The morning was filled with a monthly meeting of the Detroit Greenways Coalition. Carolyn and Randy were able to join us and give a brief overview of their Chicago bicycling efforts with an emphasis on programming. It seems we have a good understanding of how to build proper and safe bicycling and walking facilities in Detroit, but we come up short in programming. How do we overcome the barriers to people bicycling more in the city? Chicago has a long track record of success, some of which we may try duplicating in Motown.

Another key takeaway? Chicago relies heavily on Congestion Mitigation and Air Quality (CMAQ) federal funding. Much of the Metro Detroit CMAQ funding is allocated by SEMCOG and their prioritization formula makes bicycle projects not competitive. Nationwide, 13% of CMAQ projects are biking and walking related, while 0% are in Metro Detroit. We need to change that.

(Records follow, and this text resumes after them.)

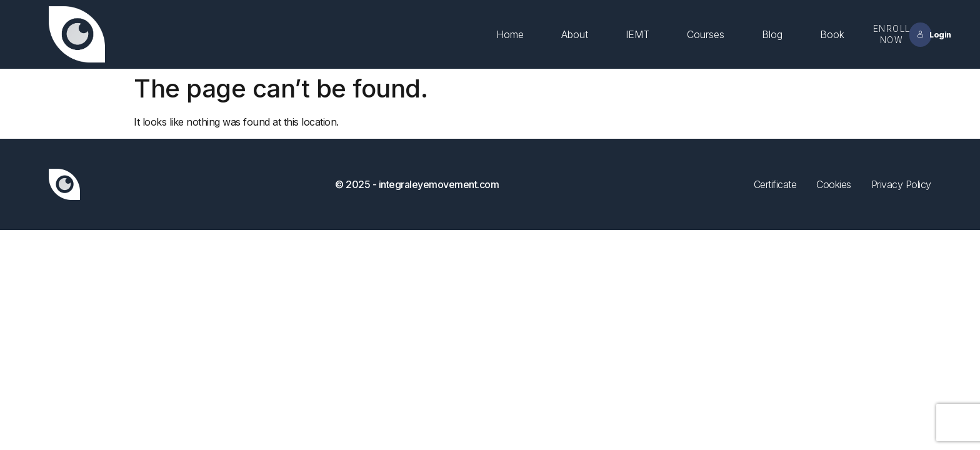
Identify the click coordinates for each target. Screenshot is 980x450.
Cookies (834, 184)
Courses (706, 34)
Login (924, 34)
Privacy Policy (901, 184)
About (574, 34)
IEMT (638, 34)
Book (832, 34)
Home (510, 34)
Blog (772, 34)
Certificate (775, 184)
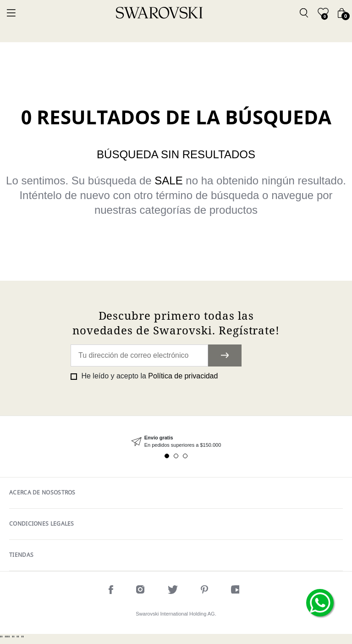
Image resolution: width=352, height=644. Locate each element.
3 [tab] (185, 456)
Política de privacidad (183, 376)
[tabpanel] (176, 441)
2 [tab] (176, 456)
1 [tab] (167, 456)
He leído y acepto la (148, 376)
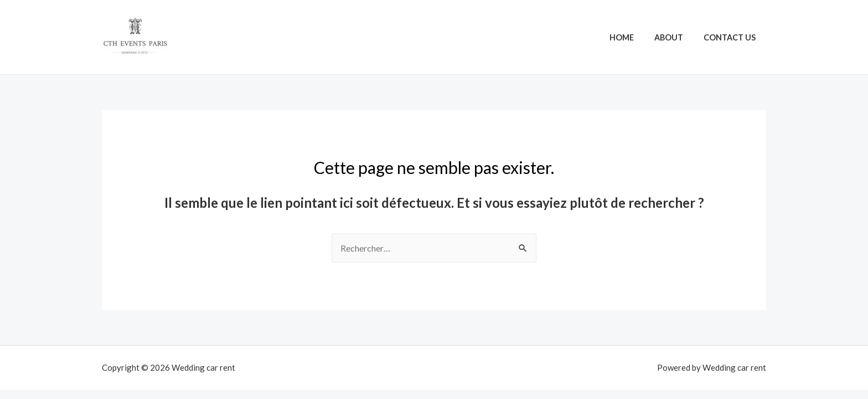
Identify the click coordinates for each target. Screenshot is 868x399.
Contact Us (732, 37)
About (676, 37)
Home (633, 37)
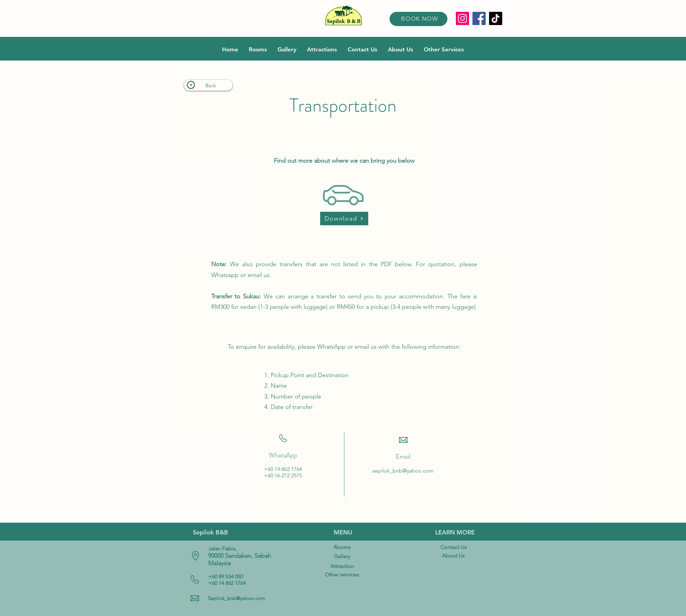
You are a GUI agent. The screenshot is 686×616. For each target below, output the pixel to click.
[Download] (344, 219)
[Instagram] (462, 18)
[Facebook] (479, 18)
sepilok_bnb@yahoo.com (403, 470)
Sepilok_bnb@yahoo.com (236, 598)
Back (211, 85)
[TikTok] (495, 18)
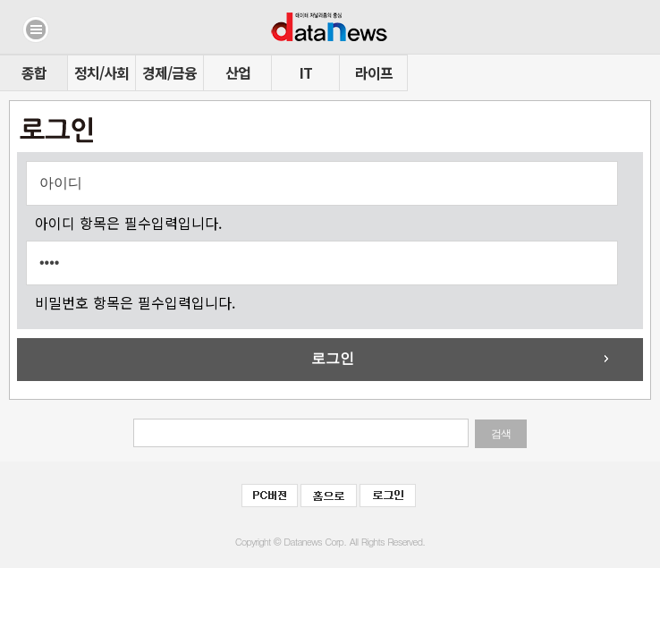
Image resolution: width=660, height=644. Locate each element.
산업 (238, 72)
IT (306, 72)
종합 (34, 72)
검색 (501, 434)
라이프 (374, 72)
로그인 (333, 358)
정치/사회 (101, 72)
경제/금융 (169, 72)
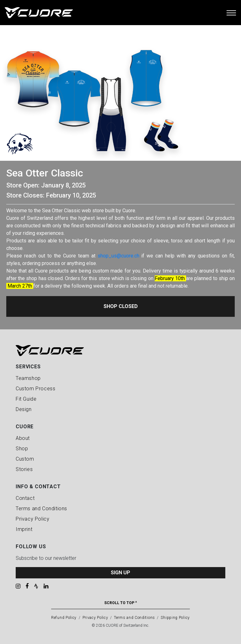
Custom (25, 459)
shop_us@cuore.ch (118, 256)
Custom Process (35, 388)
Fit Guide (26, 399)
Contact (25, 498)
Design (24, 409)
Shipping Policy (175, 618)
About (23, 438)
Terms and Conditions (41, 508)
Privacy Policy (32, 519)
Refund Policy (64, 618)
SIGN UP (120, 572)
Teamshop (28, 378)
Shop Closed (120, 306)
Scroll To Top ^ (120, 603)
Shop (22, 448)
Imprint (24, 529)
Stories (24, 469)
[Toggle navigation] (231, 13)
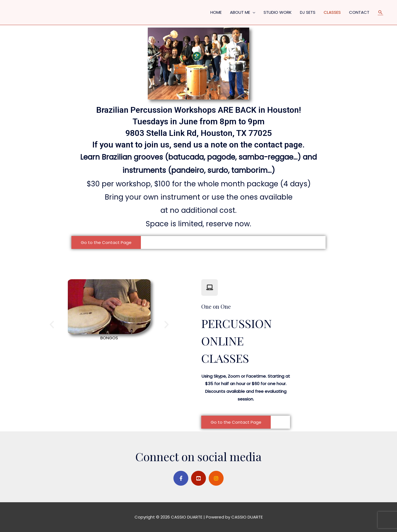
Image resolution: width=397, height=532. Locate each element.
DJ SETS (308, 12)
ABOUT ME (240, 12)
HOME (216, 12)
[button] (106, 242)
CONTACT (359, 12)
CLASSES (332, 12)
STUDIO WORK (278, 12)
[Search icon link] (380, 12)
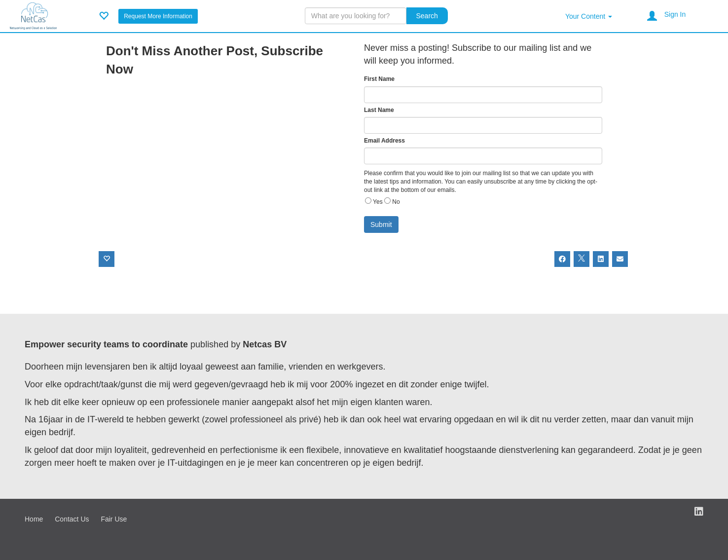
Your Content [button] (588, 16)
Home (34, 519)
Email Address (384, 141)
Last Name (379, 110)
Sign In (675, 14)
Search (427, 16)
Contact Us (72, 519)
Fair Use (113, 519)
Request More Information (158, 16)
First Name (379, 79)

Later that afternoon, Randy and I were guests near the tail end of the Detroit Today program on WDET. A podcast of that radio interview is on their web site. Detroit Today’s host, Craig Fahle is a former bike mechanic from Alfred E. Bikes in Kalamazoo.

The day’s heavy downpour led us to cancel plans for a Detroit bicycle tour. Still, I managed to drive our Chicago guests around Detroit, Highland Park, and Hamtramck to give them a quick overview of our cycling landscape. They gave some great cycling facility ideas along the way and were simply overwhelmed with the excessively wide and overbuilt roads.

Detroit is fortunate having another Midwestern city nearby that has invested so heavily in bicycling and walking. And while Randy mentioned how our situation is special and unique, there is still much opportunity to learn and apply what Chicago has done.

There really is no need to rebuild the bike wheel.